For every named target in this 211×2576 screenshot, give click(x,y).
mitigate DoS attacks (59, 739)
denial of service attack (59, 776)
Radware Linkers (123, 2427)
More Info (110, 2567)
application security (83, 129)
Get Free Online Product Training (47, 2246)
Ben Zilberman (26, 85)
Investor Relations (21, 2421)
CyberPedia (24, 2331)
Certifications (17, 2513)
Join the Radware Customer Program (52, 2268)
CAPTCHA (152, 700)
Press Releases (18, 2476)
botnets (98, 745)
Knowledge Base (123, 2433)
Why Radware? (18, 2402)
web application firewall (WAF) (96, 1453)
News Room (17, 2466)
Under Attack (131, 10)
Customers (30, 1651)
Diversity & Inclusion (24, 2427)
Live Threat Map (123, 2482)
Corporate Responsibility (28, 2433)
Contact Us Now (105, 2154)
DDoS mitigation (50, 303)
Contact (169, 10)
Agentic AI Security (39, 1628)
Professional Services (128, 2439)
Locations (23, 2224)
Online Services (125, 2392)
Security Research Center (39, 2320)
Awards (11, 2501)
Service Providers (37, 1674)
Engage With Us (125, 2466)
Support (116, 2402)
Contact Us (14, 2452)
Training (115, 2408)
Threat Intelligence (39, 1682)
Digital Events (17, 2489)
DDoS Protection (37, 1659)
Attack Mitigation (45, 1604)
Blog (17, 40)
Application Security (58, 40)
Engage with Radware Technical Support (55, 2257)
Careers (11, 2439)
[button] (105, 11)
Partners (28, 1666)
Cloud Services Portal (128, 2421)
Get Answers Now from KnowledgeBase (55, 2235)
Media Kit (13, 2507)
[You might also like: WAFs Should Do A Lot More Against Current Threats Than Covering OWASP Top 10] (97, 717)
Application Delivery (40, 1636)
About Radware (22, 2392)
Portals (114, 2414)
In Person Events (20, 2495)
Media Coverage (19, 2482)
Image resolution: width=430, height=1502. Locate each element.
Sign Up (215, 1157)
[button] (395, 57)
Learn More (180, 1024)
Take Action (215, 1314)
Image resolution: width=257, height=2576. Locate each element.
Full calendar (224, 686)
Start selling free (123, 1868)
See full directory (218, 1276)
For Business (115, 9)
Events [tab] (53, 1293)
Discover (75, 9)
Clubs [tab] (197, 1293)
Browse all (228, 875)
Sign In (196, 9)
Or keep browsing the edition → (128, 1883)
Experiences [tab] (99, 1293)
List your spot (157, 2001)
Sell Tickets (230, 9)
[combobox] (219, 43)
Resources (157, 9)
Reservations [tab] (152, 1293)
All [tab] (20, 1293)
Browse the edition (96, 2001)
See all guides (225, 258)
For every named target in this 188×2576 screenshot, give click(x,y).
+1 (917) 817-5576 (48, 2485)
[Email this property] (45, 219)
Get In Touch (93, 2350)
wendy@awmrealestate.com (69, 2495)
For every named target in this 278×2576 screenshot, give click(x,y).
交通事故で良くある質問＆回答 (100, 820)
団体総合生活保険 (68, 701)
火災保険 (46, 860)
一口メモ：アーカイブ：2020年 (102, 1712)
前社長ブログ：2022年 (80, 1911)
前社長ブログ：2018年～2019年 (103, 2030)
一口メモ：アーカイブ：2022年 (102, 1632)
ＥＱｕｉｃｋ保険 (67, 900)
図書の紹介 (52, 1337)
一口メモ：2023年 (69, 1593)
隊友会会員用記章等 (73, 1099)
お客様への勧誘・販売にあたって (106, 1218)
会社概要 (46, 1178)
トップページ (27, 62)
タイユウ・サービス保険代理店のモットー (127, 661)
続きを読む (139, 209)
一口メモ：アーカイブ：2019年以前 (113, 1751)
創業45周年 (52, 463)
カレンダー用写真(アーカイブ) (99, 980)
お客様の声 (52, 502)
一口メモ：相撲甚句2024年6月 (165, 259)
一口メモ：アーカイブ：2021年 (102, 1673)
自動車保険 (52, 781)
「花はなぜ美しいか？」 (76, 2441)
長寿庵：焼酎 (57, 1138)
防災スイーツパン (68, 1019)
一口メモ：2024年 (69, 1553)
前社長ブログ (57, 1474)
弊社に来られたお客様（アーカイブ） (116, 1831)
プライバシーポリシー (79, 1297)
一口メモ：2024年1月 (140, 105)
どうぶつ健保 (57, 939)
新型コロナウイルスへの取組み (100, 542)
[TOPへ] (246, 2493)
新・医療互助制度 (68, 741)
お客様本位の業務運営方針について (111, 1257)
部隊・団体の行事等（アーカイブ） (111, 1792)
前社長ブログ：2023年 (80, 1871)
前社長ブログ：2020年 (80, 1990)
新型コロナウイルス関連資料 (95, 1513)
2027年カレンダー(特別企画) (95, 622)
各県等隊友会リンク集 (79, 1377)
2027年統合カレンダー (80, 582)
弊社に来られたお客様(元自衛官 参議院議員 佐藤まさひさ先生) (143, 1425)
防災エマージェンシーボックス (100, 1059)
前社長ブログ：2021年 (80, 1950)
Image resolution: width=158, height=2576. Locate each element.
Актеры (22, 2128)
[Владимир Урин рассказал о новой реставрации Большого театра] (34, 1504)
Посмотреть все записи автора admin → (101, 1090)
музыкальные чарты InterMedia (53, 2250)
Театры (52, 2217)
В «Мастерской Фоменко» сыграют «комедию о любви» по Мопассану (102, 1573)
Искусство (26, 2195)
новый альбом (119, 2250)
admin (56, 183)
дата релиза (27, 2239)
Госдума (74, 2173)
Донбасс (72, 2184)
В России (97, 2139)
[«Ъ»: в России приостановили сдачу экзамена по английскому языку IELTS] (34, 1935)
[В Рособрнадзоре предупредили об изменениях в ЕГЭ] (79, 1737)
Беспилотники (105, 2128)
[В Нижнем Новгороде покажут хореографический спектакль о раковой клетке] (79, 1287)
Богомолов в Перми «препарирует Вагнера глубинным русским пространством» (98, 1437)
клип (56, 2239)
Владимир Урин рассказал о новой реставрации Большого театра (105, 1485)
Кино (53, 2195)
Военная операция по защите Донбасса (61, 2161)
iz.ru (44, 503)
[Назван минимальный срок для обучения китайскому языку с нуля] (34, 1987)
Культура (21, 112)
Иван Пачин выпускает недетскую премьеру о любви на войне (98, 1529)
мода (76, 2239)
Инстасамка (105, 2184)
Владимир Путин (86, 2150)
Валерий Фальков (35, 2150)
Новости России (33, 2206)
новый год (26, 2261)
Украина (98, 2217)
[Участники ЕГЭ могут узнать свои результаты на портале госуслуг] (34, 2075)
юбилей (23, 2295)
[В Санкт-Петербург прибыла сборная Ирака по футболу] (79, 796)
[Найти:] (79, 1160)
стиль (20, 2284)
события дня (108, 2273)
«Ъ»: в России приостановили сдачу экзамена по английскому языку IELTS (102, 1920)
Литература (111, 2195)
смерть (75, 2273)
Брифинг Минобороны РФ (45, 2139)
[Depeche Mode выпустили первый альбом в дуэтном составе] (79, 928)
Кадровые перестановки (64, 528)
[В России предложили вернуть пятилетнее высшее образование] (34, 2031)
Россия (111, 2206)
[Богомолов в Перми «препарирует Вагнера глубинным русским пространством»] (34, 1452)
★ ★ ★ ★ ★
• _Problem statement_
Look over the listing and say how many lines hold the string "screenshot". Nothing but the number is needed.

• _Solution below_
3